### [Text section]

%%

Gramicidin: Ushering in the Scientific Era of Antibiotic Discovery and Therapy


Dubos, René
Courtesy of the Rockefeller Archive Center

Human illnesses such as pneumonia, diphtheria, scarlet fever, anthrax, and streptococcal and staphylococcal infections are caused by gram-positive bacteria—bacteria whose cell walls take up a violet stain known as Gram stain. In 1939, René J. Dubos (1901-1982) discovered gramicidin, an antibacterial agent that inhibits the growth of gram-positive bacteria. It was the first antibiotic to be tested clinically, and it was used in topical form to treat wounds and ulcers during World War II. More effective antibiotics soon superceded gramicidin. But Dubos' discovery launched the antibiotic era and prompted other scientists to renew their stalled investigations into penicillin.

%%

[Pixel coordinate grounding records]
%%

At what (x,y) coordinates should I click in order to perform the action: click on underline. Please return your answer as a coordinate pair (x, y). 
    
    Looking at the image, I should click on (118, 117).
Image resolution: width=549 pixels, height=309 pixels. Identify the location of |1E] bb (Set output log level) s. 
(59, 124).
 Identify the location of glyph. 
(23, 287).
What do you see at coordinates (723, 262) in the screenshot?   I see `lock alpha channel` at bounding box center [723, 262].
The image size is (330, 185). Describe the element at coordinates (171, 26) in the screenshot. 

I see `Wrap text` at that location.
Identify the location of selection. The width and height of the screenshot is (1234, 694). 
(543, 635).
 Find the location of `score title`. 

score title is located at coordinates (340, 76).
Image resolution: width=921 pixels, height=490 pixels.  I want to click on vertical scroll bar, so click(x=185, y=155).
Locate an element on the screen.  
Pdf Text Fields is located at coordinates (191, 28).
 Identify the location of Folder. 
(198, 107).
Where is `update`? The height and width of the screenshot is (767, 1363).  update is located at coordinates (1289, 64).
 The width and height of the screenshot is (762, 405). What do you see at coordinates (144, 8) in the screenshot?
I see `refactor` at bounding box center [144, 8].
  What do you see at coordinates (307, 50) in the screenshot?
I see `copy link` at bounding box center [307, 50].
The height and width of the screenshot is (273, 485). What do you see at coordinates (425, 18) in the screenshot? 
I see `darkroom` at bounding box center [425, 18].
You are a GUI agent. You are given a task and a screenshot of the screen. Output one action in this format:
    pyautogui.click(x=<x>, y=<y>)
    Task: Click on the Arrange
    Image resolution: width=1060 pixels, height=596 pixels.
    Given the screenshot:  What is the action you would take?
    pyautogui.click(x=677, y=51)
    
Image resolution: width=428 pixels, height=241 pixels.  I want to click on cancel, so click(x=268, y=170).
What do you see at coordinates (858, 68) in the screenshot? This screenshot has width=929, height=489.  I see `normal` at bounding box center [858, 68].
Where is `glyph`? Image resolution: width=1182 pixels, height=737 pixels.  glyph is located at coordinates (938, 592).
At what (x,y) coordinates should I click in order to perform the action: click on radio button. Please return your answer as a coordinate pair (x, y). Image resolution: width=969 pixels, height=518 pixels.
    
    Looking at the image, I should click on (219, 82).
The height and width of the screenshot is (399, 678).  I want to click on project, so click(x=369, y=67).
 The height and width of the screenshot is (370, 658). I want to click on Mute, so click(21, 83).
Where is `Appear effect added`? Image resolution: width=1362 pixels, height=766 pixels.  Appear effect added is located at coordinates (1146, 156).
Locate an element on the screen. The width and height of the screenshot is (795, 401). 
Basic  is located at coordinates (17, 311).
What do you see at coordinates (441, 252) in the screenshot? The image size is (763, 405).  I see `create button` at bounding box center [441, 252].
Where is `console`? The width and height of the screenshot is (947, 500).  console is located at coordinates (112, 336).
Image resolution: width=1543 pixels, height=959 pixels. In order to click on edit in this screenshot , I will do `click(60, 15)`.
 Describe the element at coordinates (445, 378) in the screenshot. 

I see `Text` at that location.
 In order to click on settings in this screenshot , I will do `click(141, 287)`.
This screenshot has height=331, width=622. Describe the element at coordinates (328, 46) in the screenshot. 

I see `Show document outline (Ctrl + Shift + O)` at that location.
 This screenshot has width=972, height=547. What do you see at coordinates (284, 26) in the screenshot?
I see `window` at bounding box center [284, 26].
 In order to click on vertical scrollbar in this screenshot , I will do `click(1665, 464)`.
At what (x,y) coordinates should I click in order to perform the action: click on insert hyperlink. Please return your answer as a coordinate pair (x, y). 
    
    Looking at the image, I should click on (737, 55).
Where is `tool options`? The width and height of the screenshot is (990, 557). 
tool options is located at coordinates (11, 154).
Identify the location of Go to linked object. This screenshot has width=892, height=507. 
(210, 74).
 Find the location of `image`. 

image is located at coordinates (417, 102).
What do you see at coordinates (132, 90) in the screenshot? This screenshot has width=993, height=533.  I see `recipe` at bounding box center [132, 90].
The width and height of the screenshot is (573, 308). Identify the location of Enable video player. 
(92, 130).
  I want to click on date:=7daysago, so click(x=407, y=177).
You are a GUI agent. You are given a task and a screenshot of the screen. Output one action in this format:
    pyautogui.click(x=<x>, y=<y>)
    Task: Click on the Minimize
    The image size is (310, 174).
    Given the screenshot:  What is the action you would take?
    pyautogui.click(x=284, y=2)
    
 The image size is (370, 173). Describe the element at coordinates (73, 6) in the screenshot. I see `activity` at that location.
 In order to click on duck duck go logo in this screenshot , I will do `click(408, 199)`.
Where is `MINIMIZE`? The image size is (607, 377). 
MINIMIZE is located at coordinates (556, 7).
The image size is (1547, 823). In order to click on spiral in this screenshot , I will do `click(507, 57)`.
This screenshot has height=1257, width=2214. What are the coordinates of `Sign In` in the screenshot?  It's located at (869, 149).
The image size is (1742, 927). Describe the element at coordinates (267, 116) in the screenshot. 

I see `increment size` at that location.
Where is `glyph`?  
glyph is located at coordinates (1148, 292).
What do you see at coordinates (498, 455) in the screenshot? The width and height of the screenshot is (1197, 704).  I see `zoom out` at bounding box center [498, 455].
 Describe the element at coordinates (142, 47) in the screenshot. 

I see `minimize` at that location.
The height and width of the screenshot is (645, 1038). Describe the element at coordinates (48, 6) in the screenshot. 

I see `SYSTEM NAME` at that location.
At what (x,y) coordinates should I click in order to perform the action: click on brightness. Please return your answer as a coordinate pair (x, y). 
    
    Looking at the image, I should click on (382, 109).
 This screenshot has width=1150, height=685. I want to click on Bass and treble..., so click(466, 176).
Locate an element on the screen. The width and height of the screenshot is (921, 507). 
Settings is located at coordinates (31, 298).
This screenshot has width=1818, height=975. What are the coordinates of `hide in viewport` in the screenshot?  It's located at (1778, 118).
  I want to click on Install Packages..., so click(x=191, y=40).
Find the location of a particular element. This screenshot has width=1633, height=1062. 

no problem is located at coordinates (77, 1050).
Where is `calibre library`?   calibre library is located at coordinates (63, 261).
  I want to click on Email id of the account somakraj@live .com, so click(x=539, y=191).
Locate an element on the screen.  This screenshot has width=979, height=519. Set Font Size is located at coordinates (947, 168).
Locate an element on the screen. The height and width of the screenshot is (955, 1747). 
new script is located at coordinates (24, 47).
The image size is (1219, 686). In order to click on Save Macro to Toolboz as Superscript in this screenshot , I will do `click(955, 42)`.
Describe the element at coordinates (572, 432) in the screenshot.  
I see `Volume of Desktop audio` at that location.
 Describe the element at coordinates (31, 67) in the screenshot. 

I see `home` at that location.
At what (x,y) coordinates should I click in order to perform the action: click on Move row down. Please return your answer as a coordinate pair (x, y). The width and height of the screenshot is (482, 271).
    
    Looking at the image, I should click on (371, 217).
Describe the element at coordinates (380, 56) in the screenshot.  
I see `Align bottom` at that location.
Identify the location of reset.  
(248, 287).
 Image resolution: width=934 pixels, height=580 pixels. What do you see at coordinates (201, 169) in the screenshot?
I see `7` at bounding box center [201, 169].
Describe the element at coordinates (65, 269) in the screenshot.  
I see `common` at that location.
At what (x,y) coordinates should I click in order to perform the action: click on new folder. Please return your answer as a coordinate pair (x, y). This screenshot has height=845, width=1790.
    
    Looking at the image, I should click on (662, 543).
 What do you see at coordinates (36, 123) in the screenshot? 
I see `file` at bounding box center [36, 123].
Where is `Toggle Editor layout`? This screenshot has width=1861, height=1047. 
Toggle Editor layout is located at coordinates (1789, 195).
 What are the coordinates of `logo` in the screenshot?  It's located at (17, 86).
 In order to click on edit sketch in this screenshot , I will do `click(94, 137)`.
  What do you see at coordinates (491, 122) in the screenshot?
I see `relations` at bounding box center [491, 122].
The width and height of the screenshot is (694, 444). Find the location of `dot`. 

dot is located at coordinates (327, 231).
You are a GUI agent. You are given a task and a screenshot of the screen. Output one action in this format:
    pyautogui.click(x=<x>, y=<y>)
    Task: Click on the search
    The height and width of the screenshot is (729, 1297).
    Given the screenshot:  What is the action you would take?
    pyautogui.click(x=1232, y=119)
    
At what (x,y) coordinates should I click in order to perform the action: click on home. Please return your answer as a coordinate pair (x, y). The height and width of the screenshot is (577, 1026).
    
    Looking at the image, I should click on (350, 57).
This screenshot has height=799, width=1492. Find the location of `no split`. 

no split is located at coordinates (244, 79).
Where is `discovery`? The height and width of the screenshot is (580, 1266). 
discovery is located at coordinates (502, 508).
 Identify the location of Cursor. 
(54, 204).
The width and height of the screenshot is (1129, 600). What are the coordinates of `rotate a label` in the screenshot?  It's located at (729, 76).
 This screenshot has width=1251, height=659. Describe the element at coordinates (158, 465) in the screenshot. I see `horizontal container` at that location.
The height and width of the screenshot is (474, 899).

%%

### [Things to do]
A – According to the gramicidin text, what was gramicidin used to treat during World War II?
B – Copy everything in the gramicidin text from "Gramicidin: Ushering in" down to "investigations into penicillin.".
Rely only on the gramicidin text for your answers.

### [Answers to the exercises]
A – Wounds and ulcers, applied in topical form.

B –
Gramicidin: Ushering in the Scientific Era of Antibiotic Discovery and Therapy


Dubos, René
Courtesy of the Rockefeller Archive Center

Human illnesses such as pneumonia, diphtheria, scarlet fever, anthrax, and streptococcal and staphylococcal infections are caused by gram-positive bacteria—bacteria whose cell walls take up a violet stain known as Gram stain. In 1939, René J. Dubos (1901-1982) discovered gramicidin, an antibacterial agent that inhibits the growth of gram-positive bacteria. It was the first antibiotic to be tested clinically, and it was used in topical form to treat wounds and ulcers during World War II. More effective antibiotics soon superceded gramicidin. But Dubos' discovery launched the antibiotic era and prompted other scientists to renew their stalled investigations into penicillin.